Erstellt am 17. Mai 2011, 10:13

Kanzler rüffelt Banken nach Treichl-Wutausbruch. In der Debatte um den Wutausbruch des Erste-Chefs Andreas Treichl über die heimische Politik hat Bundeskanzler Faymann mit einem Rüffel für die Geldinstitute geantwortet.

In der Debatte um den Wutausbruch des Erste-Chefs Andreas Treichl über die heimische Politik hat Bundeskanzler Faymann mit einem Rüffel für die Geldinstitute geantwortet.
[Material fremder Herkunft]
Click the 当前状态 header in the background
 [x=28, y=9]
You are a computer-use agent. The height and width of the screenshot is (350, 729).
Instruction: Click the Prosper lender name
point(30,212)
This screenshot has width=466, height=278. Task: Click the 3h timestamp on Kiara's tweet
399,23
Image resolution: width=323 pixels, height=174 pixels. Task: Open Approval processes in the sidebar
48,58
Die Banken müssten Risiken, die sie eingehen, selbst bedecken können - "also die Suppe selbst auslöffeln", so Faymann zu Kritik an den strengeren Kapitalregeln Basel III.

Es könne nicht sein, dass die Banken Risiken eingehen, und wenn es gutgehe, Gewinne machen und Managergagen erhöhen, und wenn es schiefgehe, solle der Staat zahlen, so der Bundeskanzler. Der Staat und damit der Steuerzahler habe in der Krise den Geldinstituten Partizipationskapital zur Verfügung gestellt - zwar nicht geschenkt, aber mit Risiken, so der Regierungschef weiter.
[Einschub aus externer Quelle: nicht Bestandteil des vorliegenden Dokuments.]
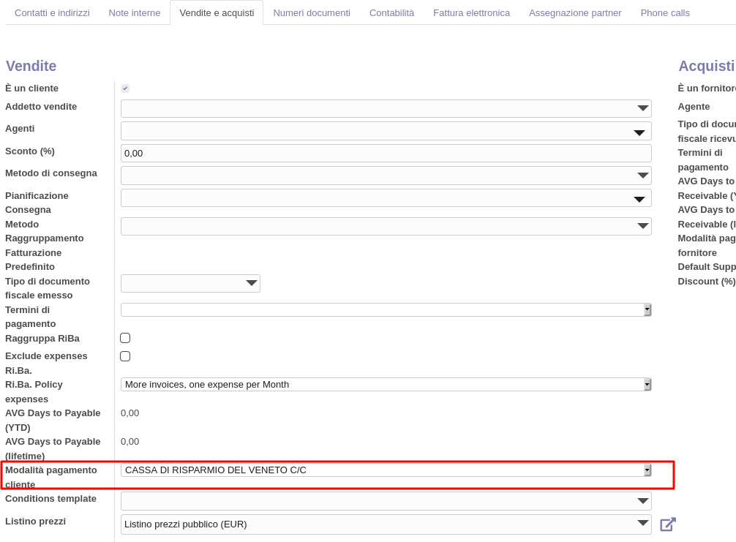The image size is (736, 542).
Task: Expand the Conditions template dropdown
Action: click(x=386, y=501)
Jeder Klein- und Mittelbetrieb hafte für seine Handlungen und Risiken. Das müsse auch für die Banken gelten, sagte Faymann. Was das Thema Kreditvergabe für Unternehmen betrifft, sei er bereit, sich an einer Diskussion zu beteiligen.
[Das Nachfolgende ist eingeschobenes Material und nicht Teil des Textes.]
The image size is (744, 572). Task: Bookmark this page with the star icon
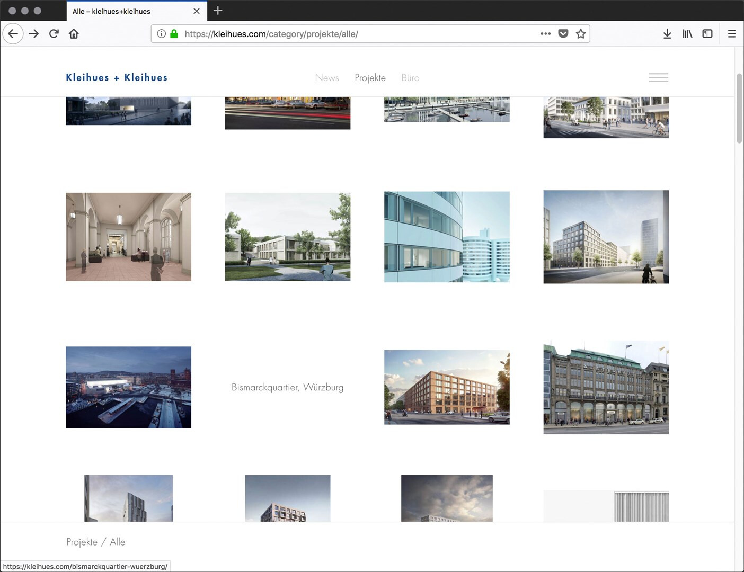click(x=581, y=34)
Bei einer Podiumsdiskussion der ÖVP in Salzburg hatte Treichl am Freitag erklärt, Politiker seien "zu blöd und zu feig" und in Wirtschaftsdingen ahnungslos. Auslöser des Ausbruchs waren die neuen Bankenkapitalvorschriften (Basel III). Treichl führte an, dass eine Bank einen Kredit an ein Unternehmen, das man schon 100 Jahre kenne, mit zehnmal mehr Eigenkapital unterlege als eine griechische Anleihe.

Der Wutausbruch entfachte eine leidenschaftliche öffentliche Debatte. Während SPÖ-Politiker den Chef der Erste Group an die aufrechte Staatshilfe erinnerten, prangerte ÖVP-Chef Spindelegger die Diktion an. Von gleichfalls nicht zimperlichen Unternehmern, darunter Niki Lauda, kam Applaus. Wissenschafter stimmen Treichl in seinem kritischen Urteil über die Kreditvergabepolitik nicht zu. Bankerkollegen in Wien fürchteten, dass Treichls Verhalten der Branche keinen Dienst erwies - öffentlich äußern wollte sich zunächst aber keiner.